Um caso grave de violação da intimidade e abuso de confiança abalou o Hospital Alzira Velano, em Alfenas, no Sul de Minas, na noite de segunda-feira (3). O estudante de medicina Alexandre Fonseca Toledo Figueiredo, de 39 anos, foi preso em flagrante por importunação sexual depois de fotografar, sem qualquer autorização, as partes íntimas de uma paciente de 21 anos durante um atendimento.
De acordo com o Boletim de Ocorrência (BO) da Polícia Militar de Minas Gerais (PMMG), a jovem havia sido examinada inicialmente por um médico acompanhado de uma enfermeira. Esse primeiro contato, segundo seu relato, transcorreu de maneira profissional e respeitosa.
A situação mudou por completo quando o estudante retornou ao quarto sozinho. Ele fechou a cortina, isolou o ambiente e pediu para examinar a paciente novamente. Foi então que, ainda conforme o registro policial, tocou o corpo da jovem sem consentimento e, em seguida, sacou o celular para fazer fotografias explícitas da região íntima.
Questionada pela vítima, a justificativa foi de que as imagens seriam destinadas a “estudos”. Além das fotos, o suspeito fez perguntas de cunho pessoal que a paciente classificou como ofensivas.
Constrangida e profundamente incomodada, a jovem chamou uma enfermeira e narrou o que havia acabado de sofrer. A profissional, diante da gravidade do relato, advertiu o estudante, enviou as fotografias para o celular da vítima e apagou os arquivos do aparelho dele.

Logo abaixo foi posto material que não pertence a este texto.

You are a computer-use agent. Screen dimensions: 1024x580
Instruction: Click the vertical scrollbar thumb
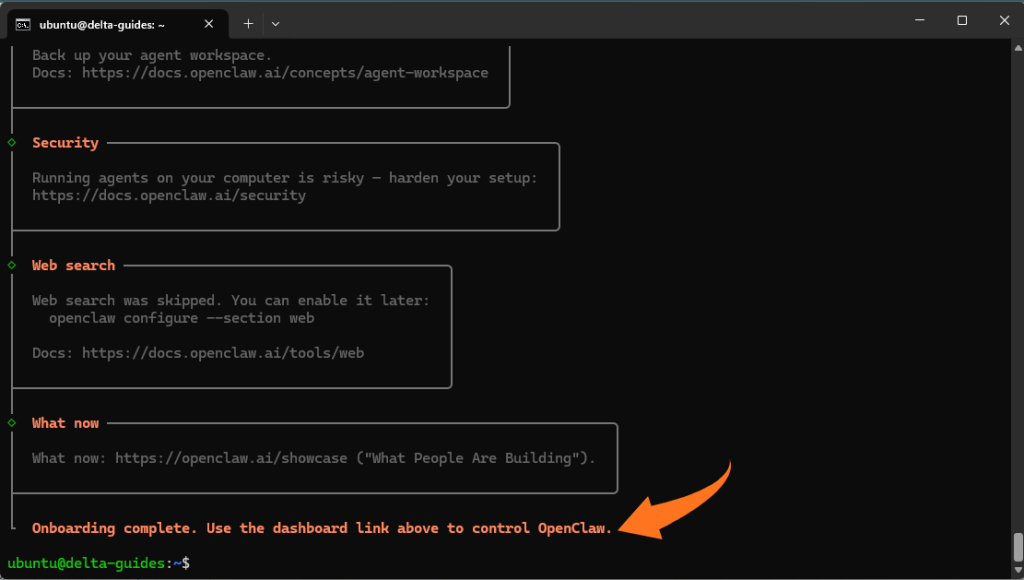(x=1017, y=547)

Assim que deixou o hospital, a paciente procurou imediatamente a Polícia Militar e formalizou a denúncia.
Em depoimento à PM, Alexandre Figueiredo admitiu ter feito as fotografias, mas informou que a paciente havia consentido com o registro e que as imagens seriam utilizadas para fins acadêmicos. Ele também afirmou ter mostrado as fotos à médica responsável pelo atendimento antes de apagá-las.

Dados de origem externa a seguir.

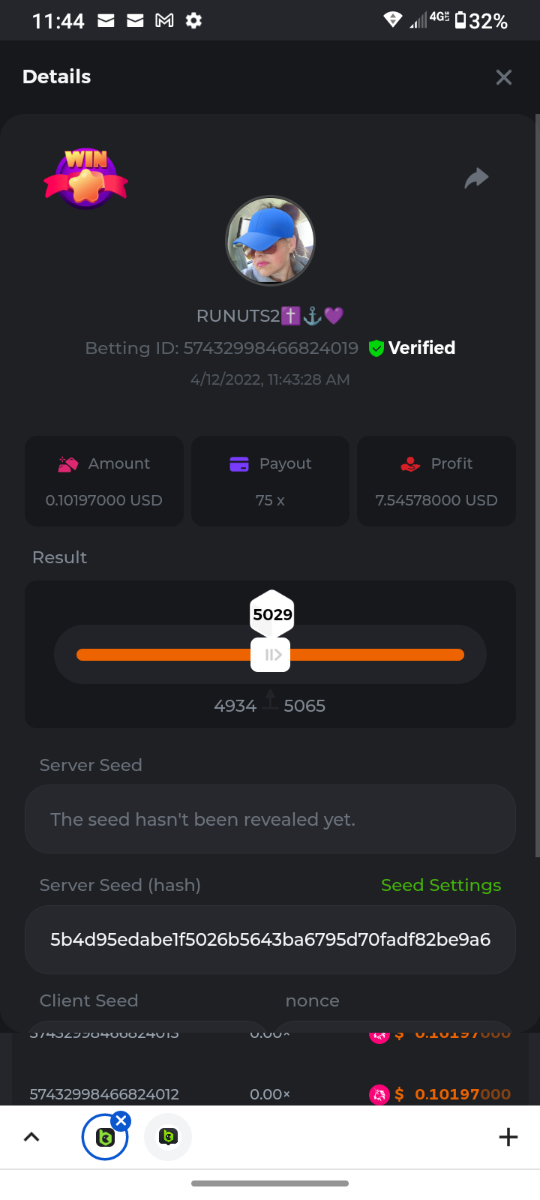Close the active browser tab
Screen dimensions: 540x1200
pos(121,1120)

Porém, a médica foi categórica e negou autorização de foto alguma, assim como ter visto o registro. Ela também reforçou que estudantes não podem atender pacientes sem supervisão médica e que o exame jamais deveria ser feito sem o uso de luvas.
Diante das evidências e da contradição flagrante, a PM efetuou a prisão em flagrante do estudante, e seu celular foi apreendido. O caso segue sob investigação.